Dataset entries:
%%

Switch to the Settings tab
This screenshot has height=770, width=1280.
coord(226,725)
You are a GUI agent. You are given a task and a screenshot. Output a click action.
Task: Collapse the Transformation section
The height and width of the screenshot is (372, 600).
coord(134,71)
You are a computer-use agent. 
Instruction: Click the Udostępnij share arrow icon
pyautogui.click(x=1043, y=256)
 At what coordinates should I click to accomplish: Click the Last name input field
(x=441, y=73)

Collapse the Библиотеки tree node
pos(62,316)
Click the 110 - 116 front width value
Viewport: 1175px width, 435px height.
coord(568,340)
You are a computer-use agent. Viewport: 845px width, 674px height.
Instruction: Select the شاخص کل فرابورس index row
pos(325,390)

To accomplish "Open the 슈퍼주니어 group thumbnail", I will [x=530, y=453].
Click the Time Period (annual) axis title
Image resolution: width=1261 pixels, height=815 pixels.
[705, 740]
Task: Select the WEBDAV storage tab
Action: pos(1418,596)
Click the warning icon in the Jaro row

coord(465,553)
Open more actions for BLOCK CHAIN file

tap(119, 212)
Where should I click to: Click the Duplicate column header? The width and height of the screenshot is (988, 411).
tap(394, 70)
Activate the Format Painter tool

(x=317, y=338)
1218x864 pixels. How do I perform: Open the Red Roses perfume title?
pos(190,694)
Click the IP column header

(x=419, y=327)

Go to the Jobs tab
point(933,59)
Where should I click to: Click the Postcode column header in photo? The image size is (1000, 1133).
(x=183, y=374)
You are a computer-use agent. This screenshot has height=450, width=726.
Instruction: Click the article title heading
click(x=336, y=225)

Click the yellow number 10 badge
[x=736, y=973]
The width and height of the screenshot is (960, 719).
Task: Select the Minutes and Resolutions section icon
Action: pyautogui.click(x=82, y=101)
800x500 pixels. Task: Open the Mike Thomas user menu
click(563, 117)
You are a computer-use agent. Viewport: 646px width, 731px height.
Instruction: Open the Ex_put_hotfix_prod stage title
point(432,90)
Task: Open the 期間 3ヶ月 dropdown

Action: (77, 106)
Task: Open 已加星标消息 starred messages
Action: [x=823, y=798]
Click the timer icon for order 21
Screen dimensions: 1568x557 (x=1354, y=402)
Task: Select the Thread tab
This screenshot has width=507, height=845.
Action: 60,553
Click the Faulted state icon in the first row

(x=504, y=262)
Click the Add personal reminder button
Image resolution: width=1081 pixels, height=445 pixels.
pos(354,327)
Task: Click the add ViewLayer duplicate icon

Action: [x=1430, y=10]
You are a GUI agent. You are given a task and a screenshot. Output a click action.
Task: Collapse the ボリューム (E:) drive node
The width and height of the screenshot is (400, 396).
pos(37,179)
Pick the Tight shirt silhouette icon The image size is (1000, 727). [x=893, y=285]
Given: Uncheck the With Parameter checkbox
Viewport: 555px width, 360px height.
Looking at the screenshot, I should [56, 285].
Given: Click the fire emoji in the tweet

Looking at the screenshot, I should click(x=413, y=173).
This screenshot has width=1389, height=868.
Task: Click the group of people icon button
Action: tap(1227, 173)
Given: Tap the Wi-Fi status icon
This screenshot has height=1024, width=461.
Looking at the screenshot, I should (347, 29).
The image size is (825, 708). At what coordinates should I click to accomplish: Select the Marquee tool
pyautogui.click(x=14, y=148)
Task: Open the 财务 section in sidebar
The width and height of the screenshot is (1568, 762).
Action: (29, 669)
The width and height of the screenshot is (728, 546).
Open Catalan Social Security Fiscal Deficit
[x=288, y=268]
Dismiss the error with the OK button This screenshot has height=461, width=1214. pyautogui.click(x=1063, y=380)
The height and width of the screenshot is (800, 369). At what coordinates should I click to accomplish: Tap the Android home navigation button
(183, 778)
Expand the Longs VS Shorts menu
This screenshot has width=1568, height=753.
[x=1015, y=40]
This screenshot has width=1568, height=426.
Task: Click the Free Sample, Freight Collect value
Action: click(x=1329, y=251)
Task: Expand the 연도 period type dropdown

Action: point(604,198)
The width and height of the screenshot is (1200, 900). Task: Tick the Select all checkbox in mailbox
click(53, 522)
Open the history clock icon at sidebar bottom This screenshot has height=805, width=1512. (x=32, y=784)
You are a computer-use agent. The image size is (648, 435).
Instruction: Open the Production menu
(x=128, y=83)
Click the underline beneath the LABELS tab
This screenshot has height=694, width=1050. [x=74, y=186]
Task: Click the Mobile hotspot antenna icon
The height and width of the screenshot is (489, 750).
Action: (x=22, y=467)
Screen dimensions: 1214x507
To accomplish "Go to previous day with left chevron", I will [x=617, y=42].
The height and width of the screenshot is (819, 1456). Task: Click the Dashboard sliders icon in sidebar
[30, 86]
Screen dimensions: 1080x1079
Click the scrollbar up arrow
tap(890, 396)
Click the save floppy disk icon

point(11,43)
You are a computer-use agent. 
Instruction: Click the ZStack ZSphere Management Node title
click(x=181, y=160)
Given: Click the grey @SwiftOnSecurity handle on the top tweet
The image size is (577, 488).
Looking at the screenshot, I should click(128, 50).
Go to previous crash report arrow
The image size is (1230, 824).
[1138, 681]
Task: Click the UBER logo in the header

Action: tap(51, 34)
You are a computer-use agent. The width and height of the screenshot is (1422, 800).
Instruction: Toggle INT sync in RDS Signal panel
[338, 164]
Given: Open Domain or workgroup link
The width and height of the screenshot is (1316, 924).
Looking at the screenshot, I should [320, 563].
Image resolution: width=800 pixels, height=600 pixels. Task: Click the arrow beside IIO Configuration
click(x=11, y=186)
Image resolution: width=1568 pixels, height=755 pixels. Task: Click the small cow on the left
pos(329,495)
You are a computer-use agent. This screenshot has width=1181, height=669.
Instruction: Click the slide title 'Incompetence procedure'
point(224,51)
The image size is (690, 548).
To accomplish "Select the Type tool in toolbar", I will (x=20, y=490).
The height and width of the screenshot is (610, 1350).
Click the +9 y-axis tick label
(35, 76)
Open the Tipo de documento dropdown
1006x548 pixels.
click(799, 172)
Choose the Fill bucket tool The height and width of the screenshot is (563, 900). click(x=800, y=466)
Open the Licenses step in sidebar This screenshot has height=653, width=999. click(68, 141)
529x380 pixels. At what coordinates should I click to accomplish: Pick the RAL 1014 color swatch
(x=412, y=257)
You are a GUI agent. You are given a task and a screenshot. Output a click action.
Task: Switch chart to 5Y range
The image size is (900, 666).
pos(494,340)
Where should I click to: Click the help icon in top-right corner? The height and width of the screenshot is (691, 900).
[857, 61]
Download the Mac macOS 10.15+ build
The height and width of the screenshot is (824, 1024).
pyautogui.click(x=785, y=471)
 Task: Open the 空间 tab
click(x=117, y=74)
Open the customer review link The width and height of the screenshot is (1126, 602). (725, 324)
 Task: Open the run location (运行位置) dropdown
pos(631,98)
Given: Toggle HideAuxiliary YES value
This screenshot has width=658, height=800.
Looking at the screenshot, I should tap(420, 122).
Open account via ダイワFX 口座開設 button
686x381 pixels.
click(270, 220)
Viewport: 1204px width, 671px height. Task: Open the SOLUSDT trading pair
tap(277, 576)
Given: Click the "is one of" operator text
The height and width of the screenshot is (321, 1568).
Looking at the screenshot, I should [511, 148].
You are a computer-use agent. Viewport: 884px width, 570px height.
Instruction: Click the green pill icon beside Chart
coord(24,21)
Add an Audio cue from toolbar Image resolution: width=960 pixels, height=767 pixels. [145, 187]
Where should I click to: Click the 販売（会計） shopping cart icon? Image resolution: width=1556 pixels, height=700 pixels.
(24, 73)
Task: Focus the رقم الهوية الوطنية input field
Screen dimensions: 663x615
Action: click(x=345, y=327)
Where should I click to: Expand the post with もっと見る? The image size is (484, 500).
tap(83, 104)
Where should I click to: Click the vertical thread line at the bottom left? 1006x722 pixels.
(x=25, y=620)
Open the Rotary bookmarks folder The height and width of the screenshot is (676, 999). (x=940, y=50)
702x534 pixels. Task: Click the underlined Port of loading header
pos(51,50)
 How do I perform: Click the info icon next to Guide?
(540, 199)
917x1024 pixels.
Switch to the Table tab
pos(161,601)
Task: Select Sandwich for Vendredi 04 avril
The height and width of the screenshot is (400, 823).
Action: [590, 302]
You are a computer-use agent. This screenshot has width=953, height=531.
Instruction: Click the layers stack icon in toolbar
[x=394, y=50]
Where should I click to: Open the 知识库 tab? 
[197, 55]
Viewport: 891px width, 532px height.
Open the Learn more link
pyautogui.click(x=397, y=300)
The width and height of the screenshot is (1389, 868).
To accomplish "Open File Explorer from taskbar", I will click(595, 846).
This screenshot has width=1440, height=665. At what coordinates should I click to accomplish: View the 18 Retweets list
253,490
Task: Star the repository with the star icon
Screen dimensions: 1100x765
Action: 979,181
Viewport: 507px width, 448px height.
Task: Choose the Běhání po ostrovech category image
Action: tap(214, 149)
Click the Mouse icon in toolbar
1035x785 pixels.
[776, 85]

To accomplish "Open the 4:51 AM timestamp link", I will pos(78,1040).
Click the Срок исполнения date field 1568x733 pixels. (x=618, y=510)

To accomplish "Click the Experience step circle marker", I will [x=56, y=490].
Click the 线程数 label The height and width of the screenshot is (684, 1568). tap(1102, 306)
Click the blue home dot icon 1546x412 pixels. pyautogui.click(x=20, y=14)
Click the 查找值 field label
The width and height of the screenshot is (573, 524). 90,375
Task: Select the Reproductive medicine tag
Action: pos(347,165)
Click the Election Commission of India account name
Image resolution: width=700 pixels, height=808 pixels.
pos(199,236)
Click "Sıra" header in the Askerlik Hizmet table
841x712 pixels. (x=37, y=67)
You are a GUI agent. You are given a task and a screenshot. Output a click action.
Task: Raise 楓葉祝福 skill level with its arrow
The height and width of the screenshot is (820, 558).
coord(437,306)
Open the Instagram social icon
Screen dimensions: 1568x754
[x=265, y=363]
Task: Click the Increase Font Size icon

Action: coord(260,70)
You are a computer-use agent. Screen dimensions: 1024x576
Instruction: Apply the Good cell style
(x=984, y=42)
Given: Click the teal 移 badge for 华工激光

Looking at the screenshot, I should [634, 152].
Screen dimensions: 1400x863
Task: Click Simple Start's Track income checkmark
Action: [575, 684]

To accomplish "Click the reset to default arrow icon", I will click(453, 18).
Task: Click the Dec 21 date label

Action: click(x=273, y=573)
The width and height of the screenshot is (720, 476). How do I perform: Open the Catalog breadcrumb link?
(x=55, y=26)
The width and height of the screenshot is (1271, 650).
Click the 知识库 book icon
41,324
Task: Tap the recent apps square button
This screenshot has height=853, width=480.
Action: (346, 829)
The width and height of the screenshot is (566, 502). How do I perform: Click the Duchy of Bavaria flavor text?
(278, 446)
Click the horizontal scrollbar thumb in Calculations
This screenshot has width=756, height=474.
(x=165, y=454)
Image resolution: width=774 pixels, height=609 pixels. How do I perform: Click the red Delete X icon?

%%

WHAT TO WORK ON:
Wherever a line in the data above holds "previous", copy that line.

RESPONSE TO THE EXERCISE:
To accomplish "Go to previous day with left chevron", I will [x=617, y=42].
Go to previous crash report arrow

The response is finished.